## [THE TASK]
Copy out every line in the entries below that includes "yellow".
>>
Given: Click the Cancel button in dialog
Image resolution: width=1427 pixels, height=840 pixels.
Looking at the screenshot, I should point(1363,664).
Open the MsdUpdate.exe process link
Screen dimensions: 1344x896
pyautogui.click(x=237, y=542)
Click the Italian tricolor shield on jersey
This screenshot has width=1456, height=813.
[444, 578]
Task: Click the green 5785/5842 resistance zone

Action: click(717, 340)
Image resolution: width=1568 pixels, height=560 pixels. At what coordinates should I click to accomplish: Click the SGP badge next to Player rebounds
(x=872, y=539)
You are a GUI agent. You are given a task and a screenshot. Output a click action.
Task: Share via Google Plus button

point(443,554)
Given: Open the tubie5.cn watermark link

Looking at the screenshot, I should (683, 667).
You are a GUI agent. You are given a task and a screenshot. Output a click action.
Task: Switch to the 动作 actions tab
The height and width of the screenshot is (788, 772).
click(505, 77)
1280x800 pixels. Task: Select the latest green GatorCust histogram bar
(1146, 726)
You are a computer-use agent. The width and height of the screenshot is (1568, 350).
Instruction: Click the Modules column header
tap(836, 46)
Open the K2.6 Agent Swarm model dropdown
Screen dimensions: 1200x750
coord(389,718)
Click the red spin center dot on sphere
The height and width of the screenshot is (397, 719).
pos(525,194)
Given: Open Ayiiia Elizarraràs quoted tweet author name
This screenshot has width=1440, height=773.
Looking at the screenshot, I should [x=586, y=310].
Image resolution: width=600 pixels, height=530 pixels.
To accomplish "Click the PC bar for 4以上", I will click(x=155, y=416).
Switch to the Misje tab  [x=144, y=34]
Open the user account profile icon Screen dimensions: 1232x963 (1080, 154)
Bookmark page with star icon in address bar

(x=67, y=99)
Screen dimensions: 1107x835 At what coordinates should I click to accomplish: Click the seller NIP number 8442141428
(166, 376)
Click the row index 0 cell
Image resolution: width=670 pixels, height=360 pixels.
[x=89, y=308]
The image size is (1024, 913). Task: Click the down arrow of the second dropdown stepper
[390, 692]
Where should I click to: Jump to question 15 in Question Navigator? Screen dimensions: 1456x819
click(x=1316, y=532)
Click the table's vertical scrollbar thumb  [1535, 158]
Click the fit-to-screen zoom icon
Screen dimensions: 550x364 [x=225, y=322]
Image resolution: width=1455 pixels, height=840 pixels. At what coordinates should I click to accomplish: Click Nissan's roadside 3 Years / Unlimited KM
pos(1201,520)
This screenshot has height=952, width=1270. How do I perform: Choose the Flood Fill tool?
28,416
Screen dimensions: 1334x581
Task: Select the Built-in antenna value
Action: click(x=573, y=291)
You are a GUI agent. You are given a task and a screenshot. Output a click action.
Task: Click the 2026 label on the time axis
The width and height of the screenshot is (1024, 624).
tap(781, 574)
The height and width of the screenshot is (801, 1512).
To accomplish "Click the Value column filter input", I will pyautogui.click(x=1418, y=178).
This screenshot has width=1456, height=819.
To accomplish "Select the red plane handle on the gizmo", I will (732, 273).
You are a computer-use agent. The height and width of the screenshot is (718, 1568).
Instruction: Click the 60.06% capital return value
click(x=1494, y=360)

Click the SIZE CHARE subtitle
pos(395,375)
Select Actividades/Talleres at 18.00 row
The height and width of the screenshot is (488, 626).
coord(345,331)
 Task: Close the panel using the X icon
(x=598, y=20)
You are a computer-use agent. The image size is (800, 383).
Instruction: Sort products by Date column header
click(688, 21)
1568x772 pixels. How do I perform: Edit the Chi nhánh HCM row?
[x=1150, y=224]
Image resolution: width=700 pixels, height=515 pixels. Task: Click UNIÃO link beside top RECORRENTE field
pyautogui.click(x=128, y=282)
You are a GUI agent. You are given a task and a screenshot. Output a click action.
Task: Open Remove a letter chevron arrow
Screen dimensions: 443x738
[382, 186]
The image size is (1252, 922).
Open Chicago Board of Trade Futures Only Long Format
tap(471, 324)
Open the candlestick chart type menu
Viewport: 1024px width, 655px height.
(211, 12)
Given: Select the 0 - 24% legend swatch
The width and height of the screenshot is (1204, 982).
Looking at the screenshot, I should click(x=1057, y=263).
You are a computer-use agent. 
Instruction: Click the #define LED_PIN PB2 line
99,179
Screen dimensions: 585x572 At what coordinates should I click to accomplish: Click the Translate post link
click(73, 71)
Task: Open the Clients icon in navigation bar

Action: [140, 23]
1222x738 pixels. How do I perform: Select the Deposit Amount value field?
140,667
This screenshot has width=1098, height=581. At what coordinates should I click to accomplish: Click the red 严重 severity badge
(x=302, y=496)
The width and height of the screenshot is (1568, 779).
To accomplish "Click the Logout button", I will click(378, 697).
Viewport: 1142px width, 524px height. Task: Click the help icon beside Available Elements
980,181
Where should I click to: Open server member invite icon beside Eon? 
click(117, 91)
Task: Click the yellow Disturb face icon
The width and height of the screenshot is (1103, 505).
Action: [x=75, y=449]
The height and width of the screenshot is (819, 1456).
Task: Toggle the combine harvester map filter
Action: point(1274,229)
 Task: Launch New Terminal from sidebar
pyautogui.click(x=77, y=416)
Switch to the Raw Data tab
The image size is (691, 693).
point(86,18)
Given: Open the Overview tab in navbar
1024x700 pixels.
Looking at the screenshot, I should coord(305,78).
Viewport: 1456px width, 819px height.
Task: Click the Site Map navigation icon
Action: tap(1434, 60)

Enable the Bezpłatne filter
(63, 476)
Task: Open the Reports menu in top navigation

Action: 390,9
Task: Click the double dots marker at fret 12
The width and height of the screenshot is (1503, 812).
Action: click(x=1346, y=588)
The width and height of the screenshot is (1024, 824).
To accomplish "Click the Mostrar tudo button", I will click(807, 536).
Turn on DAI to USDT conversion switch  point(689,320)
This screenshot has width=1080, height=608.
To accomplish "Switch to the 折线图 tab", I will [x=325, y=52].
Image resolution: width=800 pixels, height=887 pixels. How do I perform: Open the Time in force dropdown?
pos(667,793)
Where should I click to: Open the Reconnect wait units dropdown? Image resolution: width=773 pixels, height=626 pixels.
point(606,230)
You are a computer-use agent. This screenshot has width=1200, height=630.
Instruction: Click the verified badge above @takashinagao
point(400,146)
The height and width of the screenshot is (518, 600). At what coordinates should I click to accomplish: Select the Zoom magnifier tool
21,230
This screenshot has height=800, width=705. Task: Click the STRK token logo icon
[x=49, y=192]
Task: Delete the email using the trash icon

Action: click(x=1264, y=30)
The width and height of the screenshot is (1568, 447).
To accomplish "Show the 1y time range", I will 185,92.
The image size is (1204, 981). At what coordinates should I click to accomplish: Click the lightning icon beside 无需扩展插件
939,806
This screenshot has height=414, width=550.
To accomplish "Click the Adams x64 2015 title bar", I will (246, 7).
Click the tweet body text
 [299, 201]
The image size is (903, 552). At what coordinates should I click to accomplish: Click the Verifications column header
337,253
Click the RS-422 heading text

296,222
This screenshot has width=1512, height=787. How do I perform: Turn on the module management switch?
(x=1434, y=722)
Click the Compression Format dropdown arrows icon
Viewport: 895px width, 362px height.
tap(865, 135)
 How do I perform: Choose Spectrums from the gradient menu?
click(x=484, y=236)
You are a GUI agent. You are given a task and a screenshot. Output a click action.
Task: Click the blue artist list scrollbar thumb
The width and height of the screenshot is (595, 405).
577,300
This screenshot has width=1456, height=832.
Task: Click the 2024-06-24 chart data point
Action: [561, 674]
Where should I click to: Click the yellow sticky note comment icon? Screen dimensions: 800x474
<<
## [ANSWER BELOW]
Task: Click the yellow Disturb face icon
Where should I click to: Click the yellow sticky note comment icon? Screen dimensions: 800x474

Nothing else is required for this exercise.